I made a timer circuit with a 555 chip to do the following:

The light is normally on, and if the foot switch it tapped it will take a picture normally.
If instead I hold down the switch, it will take a picture, then one second later it will turn off the light and turn on the lasers, then take another picture as soon as the camera recycles (about 1.5 seconds).

So I either take just the picture, or with another picture with the laser lines. The idea is that depending on the book, the warp could be consistent from one page to anther so you'd just need to take laser pictures every 10 pages or so. Or if you want to take laser pictures with every page that is easy to do too.
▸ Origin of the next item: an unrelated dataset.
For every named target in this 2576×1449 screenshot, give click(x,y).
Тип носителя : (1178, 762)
I'm currently playing with the best way to integrate the warping software into BSW.

[steve1066d]

Here's an example of how I'm using the modified hardware:

[daniel_reetz]

That is SO SLICK. I'm going to try to set my rig up tomorrow. Thanks for the inspiration!

[Shaknum]

Great work!!!

I just ran the last photo through scantailor and page 11 is perfect. Amazing! Page 10 is pretty far off, however, were you working just with the right page, or was this supposed to work well with both pages?
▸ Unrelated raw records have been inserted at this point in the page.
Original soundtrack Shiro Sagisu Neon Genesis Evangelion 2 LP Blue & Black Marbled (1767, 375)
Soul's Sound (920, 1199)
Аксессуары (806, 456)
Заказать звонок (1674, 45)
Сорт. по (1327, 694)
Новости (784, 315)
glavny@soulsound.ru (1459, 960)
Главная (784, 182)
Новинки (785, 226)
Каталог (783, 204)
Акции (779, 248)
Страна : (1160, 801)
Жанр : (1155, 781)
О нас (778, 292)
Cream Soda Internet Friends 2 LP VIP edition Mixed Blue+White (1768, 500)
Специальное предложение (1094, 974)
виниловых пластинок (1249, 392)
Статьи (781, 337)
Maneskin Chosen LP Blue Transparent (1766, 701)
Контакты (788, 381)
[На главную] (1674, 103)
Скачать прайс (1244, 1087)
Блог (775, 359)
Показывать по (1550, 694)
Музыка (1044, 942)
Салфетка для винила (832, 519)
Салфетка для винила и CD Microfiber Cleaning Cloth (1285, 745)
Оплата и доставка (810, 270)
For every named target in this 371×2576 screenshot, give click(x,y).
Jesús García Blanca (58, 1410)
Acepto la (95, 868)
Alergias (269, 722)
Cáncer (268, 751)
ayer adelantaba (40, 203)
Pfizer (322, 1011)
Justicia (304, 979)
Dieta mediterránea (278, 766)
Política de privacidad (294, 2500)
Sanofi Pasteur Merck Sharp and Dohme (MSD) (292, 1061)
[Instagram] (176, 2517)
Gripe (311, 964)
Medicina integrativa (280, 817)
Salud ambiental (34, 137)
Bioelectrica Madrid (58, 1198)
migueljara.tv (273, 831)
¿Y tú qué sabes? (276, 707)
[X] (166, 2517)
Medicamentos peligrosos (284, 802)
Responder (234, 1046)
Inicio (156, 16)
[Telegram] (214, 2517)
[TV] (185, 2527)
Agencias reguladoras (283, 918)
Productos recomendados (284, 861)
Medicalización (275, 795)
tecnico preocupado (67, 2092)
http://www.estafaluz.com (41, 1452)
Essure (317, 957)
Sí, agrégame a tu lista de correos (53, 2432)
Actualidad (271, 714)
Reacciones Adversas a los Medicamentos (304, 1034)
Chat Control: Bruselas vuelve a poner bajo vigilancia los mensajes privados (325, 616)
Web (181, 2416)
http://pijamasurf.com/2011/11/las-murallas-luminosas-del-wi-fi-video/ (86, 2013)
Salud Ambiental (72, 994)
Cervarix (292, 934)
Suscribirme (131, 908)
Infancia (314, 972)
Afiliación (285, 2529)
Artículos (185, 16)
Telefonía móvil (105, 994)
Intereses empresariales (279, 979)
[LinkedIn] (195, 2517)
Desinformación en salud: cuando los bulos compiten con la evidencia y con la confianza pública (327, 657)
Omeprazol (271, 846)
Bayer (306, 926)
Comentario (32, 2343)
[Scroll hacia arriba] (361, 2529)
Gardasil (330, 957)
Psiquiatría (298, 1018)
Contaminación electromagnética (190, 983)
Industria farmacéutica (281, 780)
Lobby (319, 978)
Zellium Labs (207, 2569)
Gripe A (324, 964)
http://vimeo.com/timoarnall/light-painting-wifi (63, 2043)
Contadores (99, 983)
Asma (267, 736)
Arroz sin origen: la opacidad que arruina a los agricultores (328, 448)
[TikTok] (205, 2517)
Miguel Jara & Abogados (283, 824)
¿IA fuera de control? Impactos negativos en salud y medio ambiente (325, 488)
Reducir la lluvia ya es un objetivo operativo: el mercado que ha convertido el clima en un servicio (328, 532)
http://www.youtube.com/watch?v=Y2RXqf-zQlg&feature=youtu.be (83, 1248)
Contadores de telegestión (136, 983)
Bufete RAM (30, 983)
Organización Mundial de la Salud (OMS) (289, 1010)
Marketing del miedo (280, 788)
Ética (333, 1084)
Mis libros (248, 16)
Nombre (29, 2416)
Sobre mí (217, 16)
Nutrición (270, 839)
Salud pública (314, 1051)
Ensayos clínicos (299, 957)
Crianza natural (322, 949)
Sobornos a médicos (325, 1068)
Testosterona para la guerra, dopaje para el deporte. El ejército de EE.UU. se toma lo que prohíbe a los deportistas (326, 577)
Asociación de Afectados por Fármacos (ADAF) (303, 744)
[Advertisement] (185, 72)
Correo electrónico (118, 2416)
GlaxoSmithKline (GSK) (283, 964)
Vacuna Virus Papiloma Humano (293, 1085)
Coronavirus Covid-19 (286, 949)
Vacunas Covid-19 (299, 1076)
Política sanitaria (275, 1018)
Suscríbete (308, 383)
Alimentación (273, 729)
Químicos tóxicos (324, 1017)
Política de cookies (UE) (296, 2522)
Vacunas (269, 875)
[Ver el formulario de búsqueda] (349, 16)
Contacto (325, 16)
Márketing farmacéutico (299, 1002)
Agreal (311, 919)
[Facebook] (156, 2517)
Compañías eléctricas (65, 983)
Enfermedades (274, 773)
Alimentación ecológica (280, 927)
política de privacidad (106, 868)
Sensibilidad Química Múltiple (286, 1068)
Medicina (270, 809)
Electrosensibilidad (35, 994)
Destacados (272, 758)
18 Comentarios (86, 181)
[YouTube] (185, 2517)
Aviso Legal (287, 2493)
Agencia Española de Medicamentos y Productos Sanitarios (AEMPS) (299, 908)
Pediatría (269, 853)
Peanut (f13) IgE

In any event, this is very exciting, I can tell you've put a lot of work into it, big congrats.

[eslavko]

Hello...

This is my 1'st post on this forum. I just wonder how laser 3D works if the page is squashed. For digitizing book should be ok. But for scanning the magazines and other stuff with thin paper might be problem(as only 2 lines are on the image). So I just think about solution's and look twice on google princype. I think it can be done without IR. As we need grayscale or line art output we can use similar princype as is done in anaglyph 3D. The light is masked with green filter so we scan book with only green light. (as near all fax machine). But over the book is another light source with red color and that project checkboard on the book. (for example old diaprojector). The software then separate RGB image to get image in green channel and checkboard on red channel. The separation can be done. I try to make photo of red and green LED in night. The red light is barely wisible on red channel of photo. If I get RAW output from camera then color separation is even better. So I think that same can be done with laser. So I check if I can separate red laser in same way. Doesn't work. The laser beam seems just to bright and saturate all colors.
And with checkboard the image can be automaticaly unwarped/unrotated/unkeystoned.
Similar can be done with laser but they should project more lines and we need to take two photos as laser beam can't be erased from image. (at least I can't)

[CCDeye]

Hi everybody.
I have easy idea 3D surface reconstruction. No lasers.

drawing_u235.jpg

P.S.
Sorry, i've got some problems with my English.

I like this idea.. Single camera shot, easy to reconstruct a 3D surface from the 2 images.
The bad thing is that you must sacrifice some image space on the top and the bottom, depending of the book thickness.
I may try this "at home" I'll try to scan the top image to find the book boundaries, store the float values as "height values", do the same on the bottom image and then use a dense flat vertex buffer (like on my terrain engine) DirectX and HLSL with vertex texture fetch to offset the vertices in the vertex shader in order to generate the 3D surface of the book or even better, without using vertex textures, lock the buffer and update the vertices on the CPU.
Edit:
One thing that could mess this setup up is, that the reflection on the mirror could come from the opposite side of the book.
My English isn't perfect either, but I'll try to explain.
If the the right page bottom right corner of the book is curved up, that curve could be registered on the both reflections. The top and the bottom. The computer then wouldn't know if the bottom right corner of the page is curved up, or the upper right corner.
I'm thinking of a solution like this for example :
Put a green LED to illuminate the top book side and for example red LED to illuminate the bottom side. Then when the computer scans the images it will look for a color threshold to distinguish the top and bottom "curvature".

[Shaknum]

It seems like there has been little action on this lately. Has any progress been made, or is the idea becoming less feasible?

[steve1066d]

For me, life has gotten in the way, but I'm hopeful I'll be able to turn my attention back to it soon.